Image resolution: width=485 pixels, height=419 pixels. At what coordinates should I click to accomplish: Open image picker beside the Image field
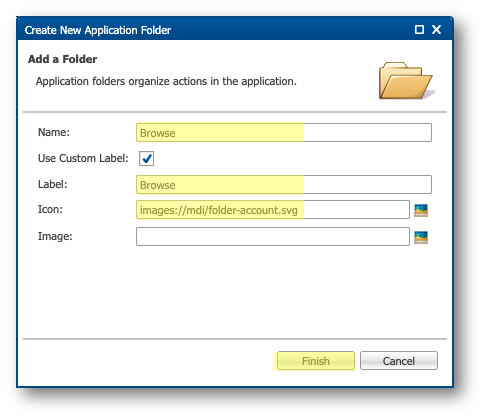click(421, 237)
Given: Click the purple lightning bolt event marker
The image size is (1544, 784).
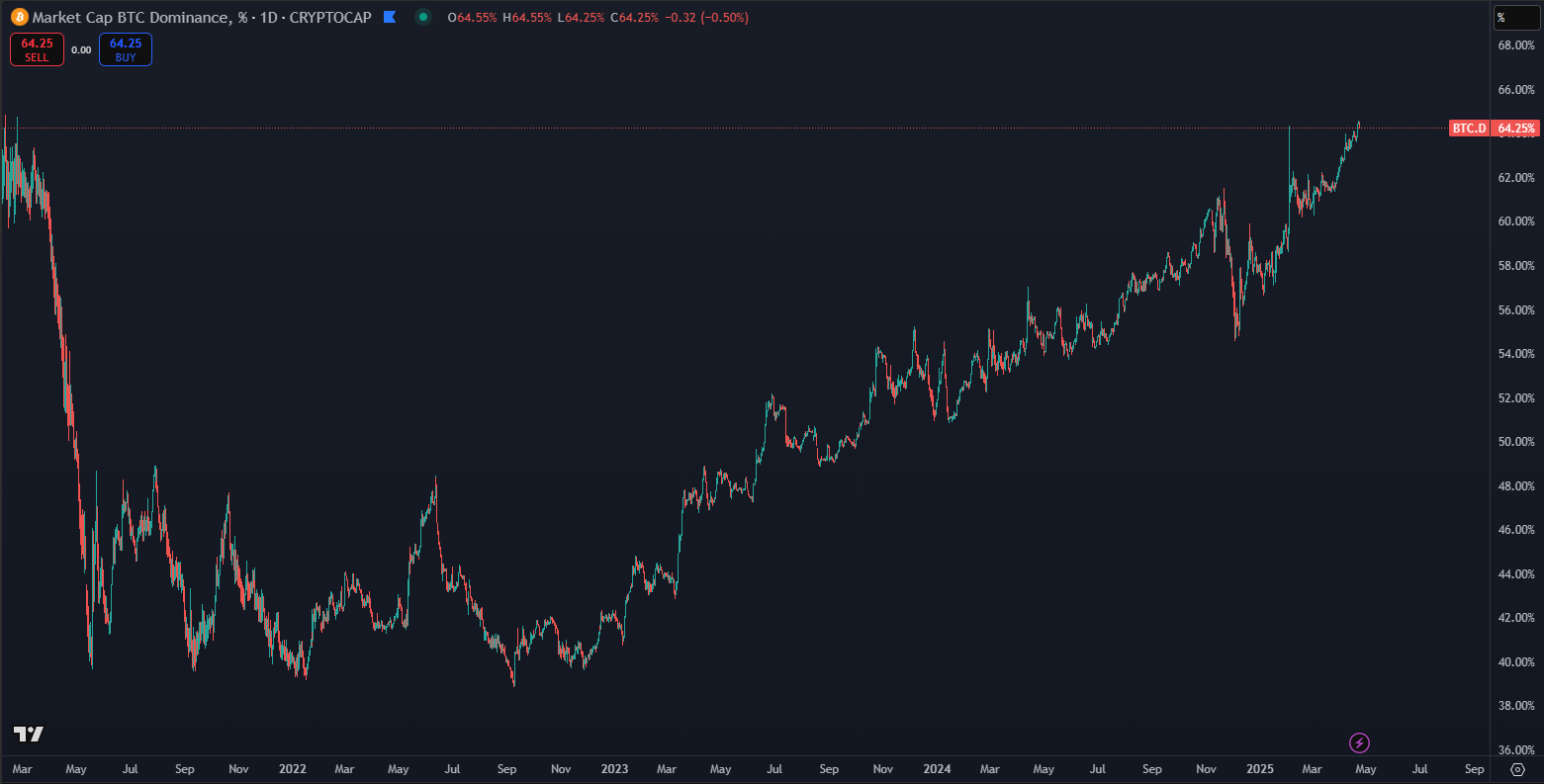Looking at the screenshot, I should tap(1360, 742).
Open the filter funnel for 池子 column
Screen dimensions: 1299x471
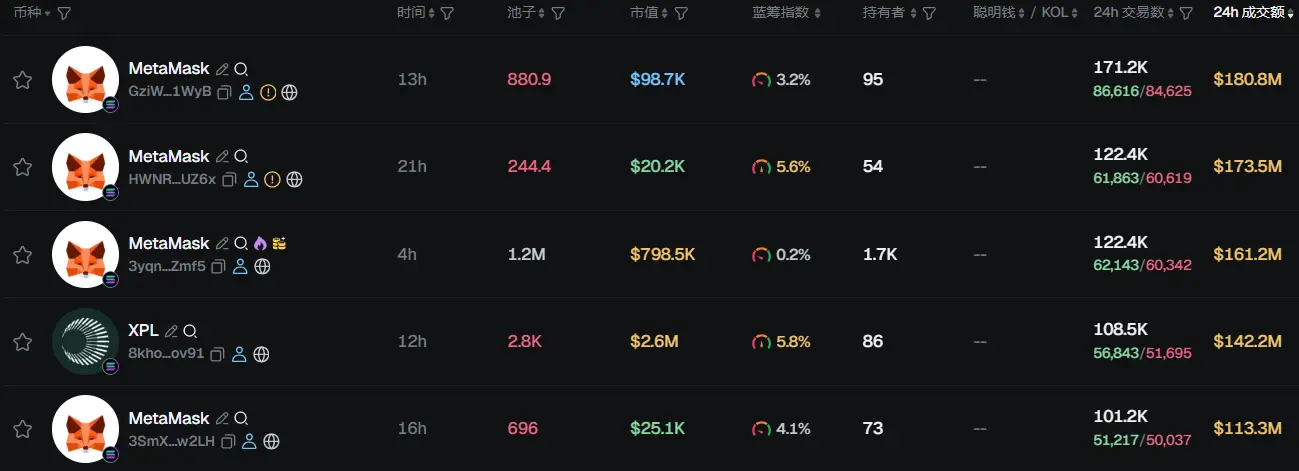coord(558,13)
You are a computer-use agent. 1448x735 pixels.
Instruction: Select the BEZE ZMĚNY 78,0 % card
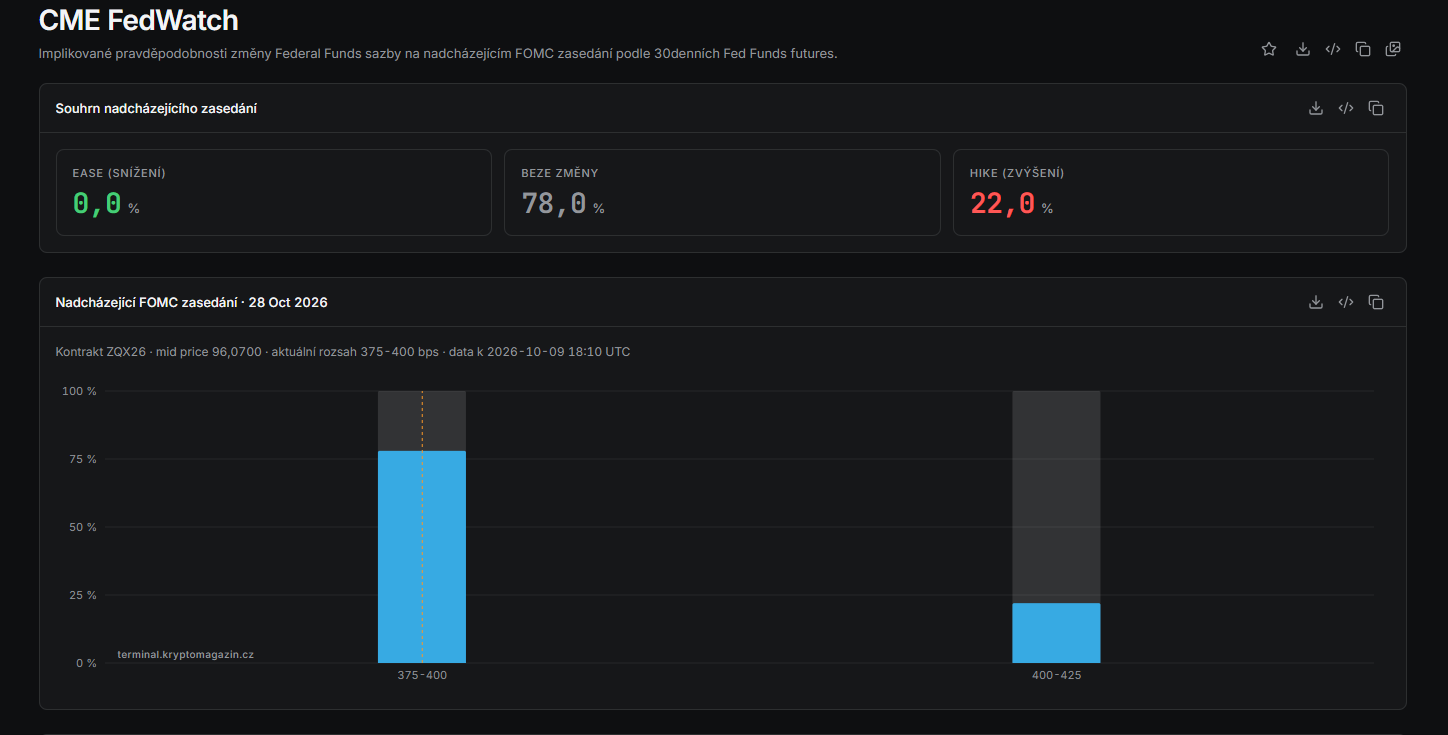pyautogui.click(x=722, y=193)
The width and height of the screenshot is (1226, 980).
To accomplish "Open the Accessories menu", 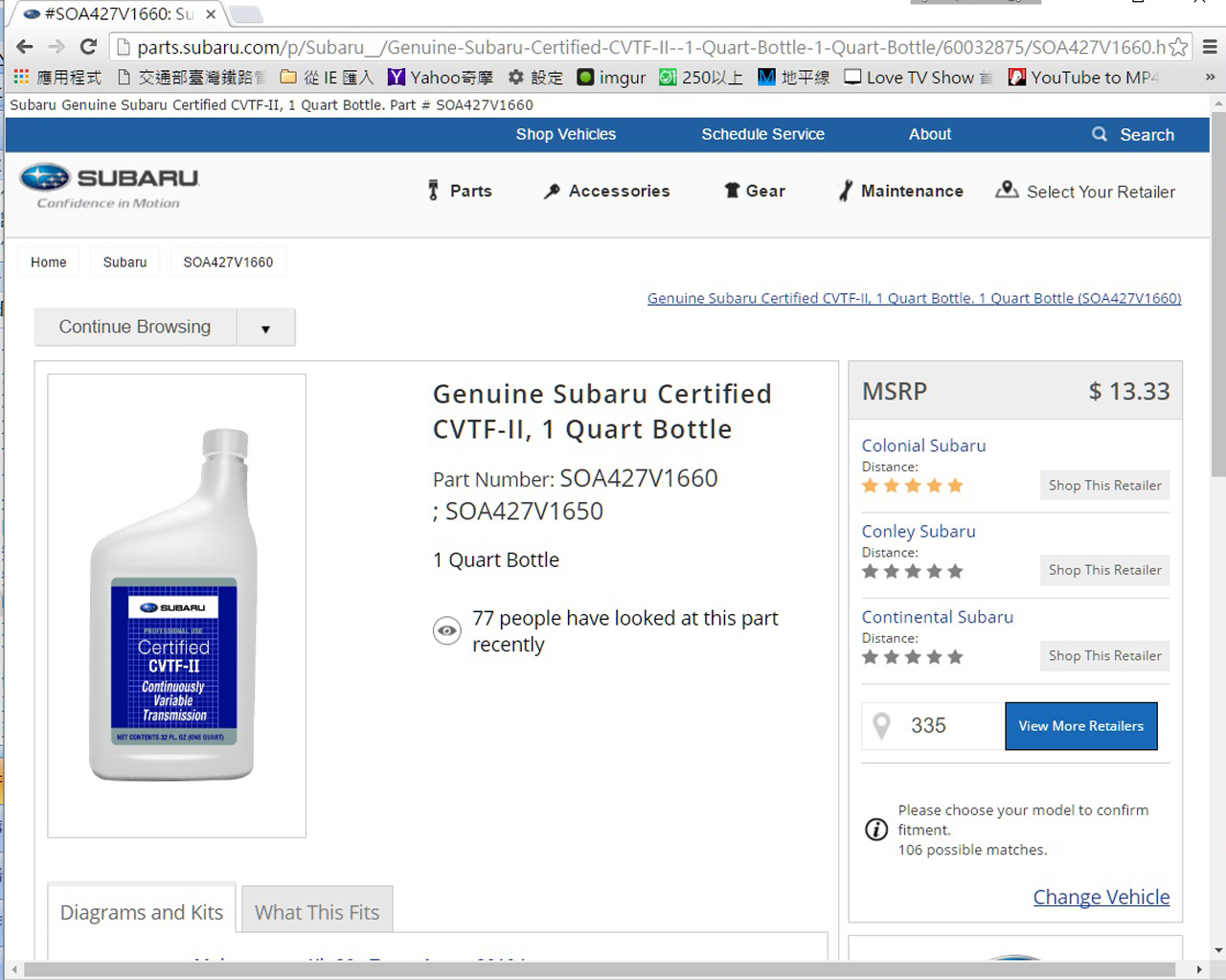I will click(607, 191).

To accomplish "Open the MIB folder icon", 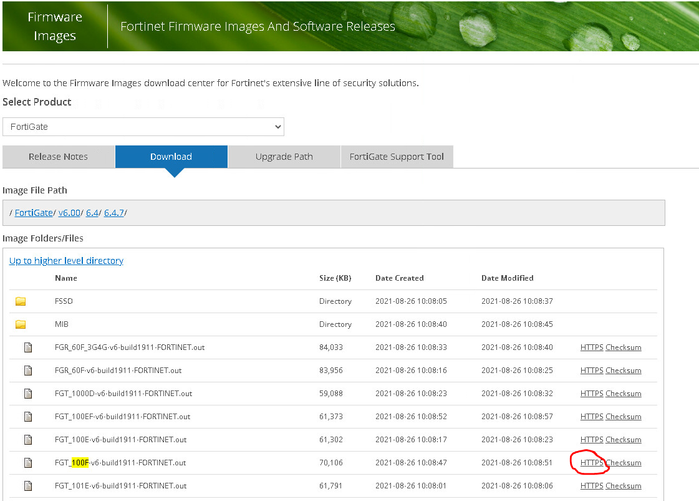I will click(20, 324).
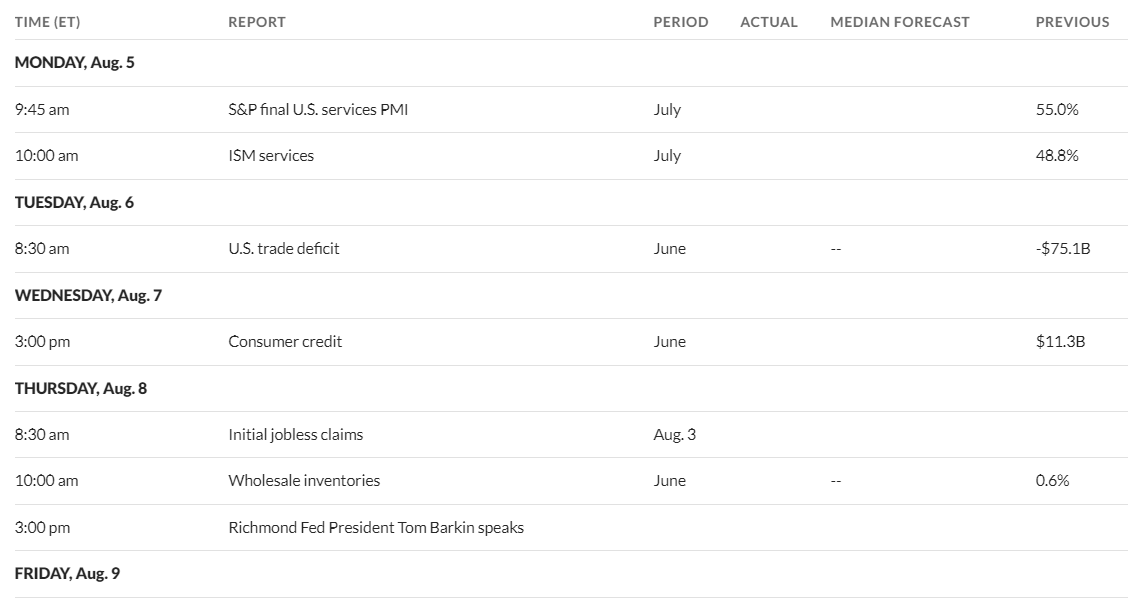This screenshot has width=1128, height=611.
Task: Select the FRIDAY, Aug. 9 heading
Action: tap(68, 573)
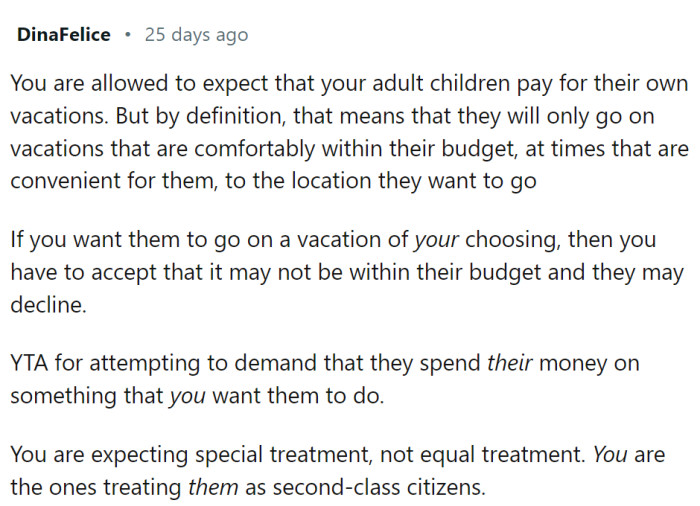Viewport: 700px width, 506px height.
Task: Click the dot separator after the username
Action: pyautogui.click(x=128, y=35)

☆ ☆ ☆ ☆ ☆

YOUR INSTRUCTIONS | Please copy the listing from its first line through the line containing "Looking at the", inclusive, switching "purple" to "orange" and leaving everything else unchanged. Leave the pictures out.

WORKED ANSWER |
Image resolution: width=485 pixels, height=419 pixels. At what coordinates should I click to accomplish: Open image picker beside the Image field
click(421, 237)
Given: Click the orange lightning bolt event marker
The image size is (1544, 784).
Looking at the screenshot, I should tap(1360, 742).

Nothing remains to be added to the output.